## Task brief:
Restate word for word the lines below that run from the one holding "Task: Click the CSDN author watermark" through the one holding "Select the Text tool (T icon)", inclusive. Pictures don't belong in the copy.
*** Opening Data ***
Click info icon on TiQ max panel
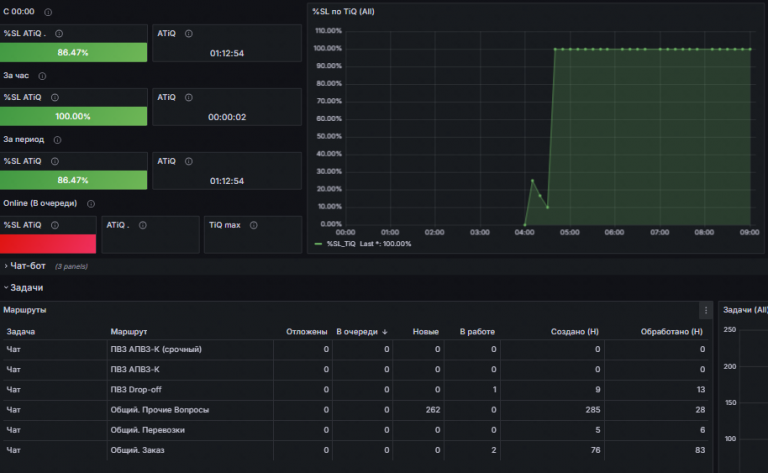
*** Closing Data ***
*** Opening Data ***
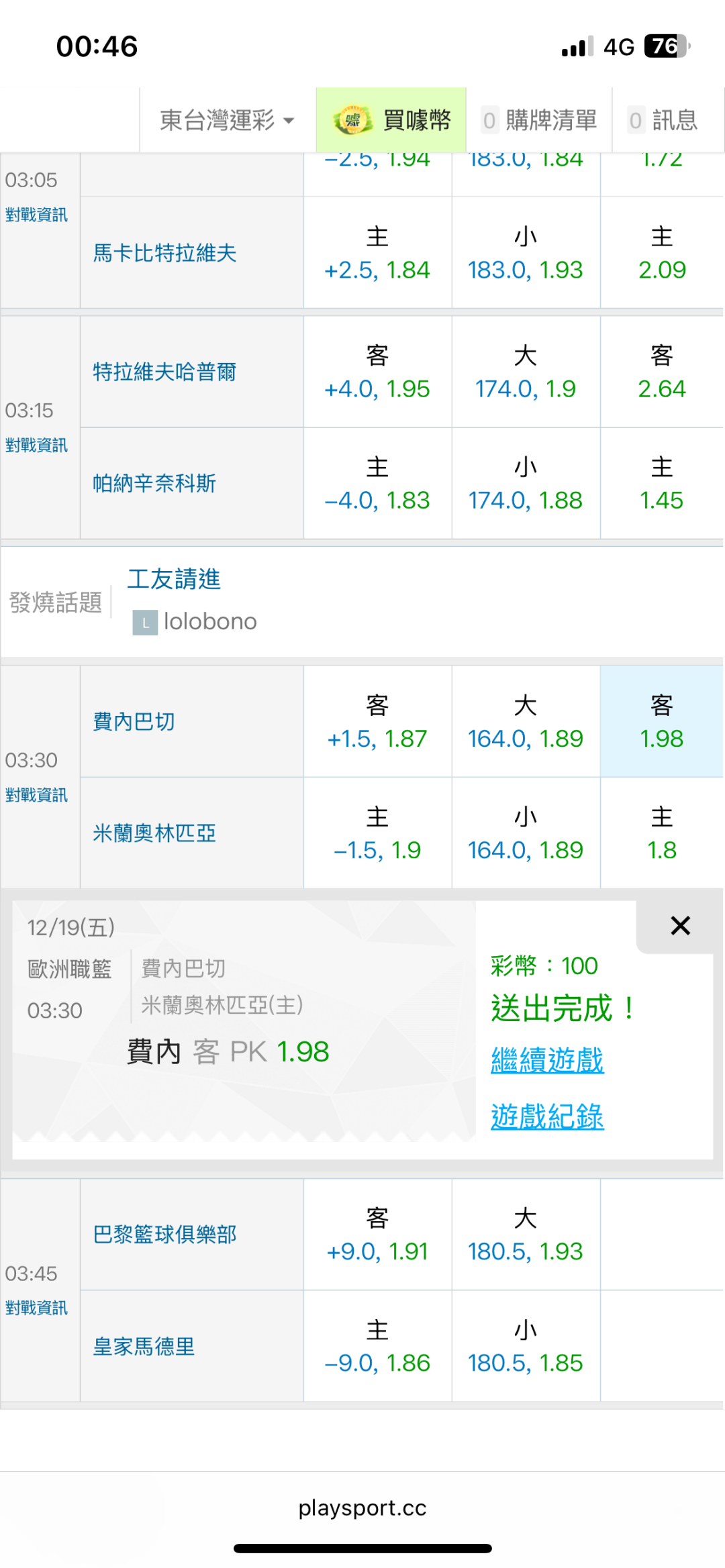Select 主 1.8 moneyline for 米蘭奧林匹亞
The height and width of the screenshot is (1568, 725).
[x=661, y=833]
*** Closing Data ***
*** Opening Data ***
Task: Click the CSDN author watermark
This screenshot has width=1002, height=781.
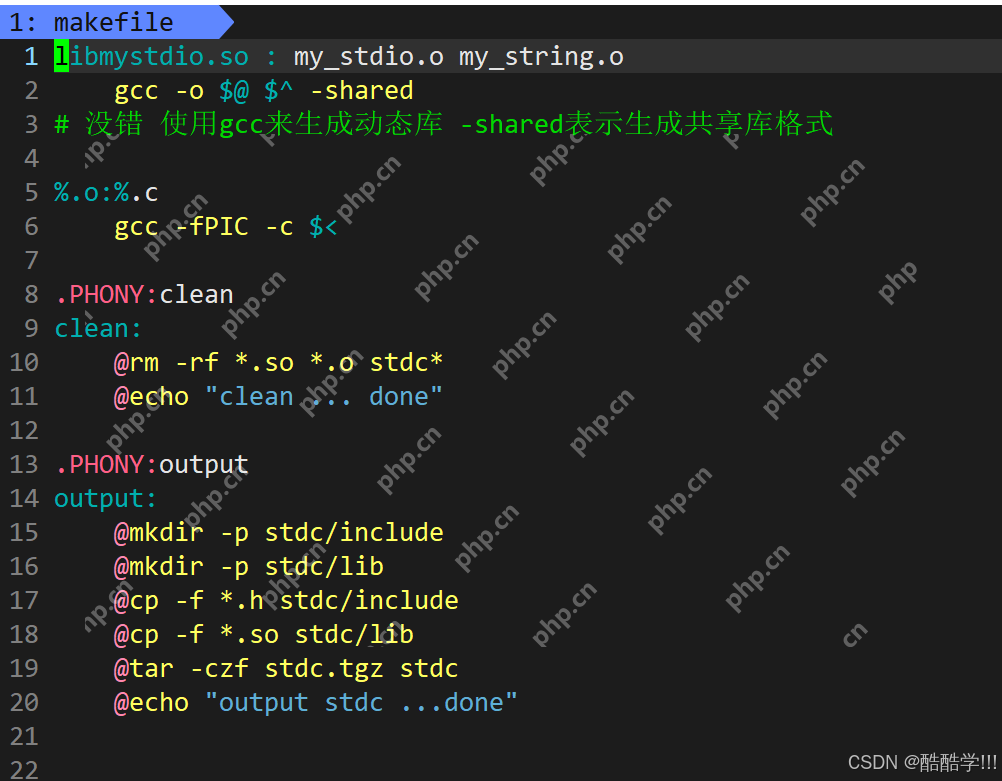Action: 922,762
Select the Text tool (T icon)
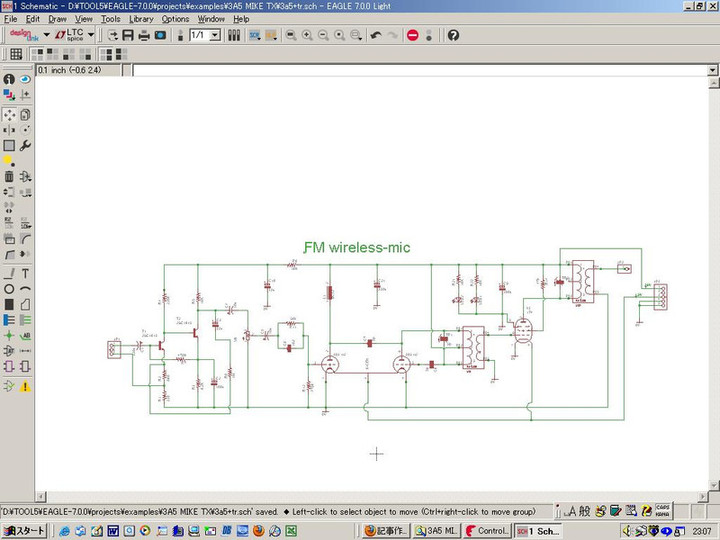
*** Closing Data ***
## Written solution:
Task: Click the CSDN author watermark
This screenshot has width=1002, height=781.
Action: 922,762
Select the Text tool (T icon)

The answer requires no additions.